*** Opening Data in this exercise ***

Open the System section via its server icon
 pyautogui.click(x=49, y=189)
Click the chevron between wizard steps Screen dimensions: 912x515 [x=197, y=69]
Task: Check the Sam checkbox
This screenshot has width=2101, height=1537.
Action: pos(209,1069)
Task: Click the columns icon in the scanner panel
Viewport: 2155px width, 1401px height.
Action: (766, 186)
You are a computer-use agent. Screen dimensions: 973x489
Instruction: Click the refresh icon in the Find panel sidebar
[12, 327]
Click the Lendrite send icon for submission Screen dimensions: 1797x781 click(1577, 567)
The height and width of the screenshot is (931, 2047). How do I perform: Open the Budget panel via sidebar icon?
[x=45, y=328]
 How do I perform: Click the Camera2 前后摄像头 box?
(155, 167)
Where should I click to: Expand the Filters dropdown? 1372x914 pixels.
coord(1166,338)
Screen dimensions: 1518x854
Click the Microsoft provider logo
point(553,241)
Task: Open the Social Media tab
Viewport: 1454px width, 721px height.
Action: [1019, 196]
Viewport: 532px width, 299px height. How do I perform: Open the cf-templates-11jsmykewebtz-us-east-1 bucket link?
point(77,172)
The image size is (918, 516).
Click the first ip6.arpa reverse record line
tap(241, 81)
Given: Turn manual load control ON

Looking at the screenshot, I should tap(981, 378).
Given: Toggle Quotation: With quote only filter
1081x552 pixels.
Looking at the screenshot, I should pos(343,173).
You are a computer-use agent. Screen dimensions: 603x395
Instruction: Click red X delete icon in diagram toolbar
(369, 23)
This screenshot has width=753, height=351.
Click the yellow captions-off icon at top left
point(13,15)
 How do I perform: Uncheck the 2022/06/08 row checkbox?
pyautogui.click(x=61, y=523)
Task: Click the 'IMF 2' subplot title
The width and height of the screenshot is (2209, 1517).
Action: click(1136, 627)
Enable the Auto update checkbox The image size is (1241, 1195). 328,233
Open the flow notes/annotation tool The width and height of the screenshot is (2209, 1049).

*** Closing Data in this exercise ***

■ What the exercise asks: Nothing should appear in the answer except the lines from the one with "1081x552 pixels." through the final line of the records, written exactly.

■ Your solution:
1081x552 pixels.
Looking at the screenshot, I should pos(343,173).
You are a computer-use agent. Screen dimensions: 603x395
Instruction: Click red X delete icon in diagram toolbar
(369, 23)
This screenshot has width=753, height=351.
Click the yellow captions-off icon at top left
point(13,15)
 How do I perform: Uncheck the 2022/06/08 row checkbox?
pyautogui.click(x=61, y=523)
Task: Click the 'IMF 2' subplot title
The width and height of the screenshot is (2209, 1517).
Action: click(1136, 627)
Enable the Auto update checkbox The image size is (1241, 1195). 328,233
Open the flow notes/annotation tool The width and height of the screenshot is (2209, 1049).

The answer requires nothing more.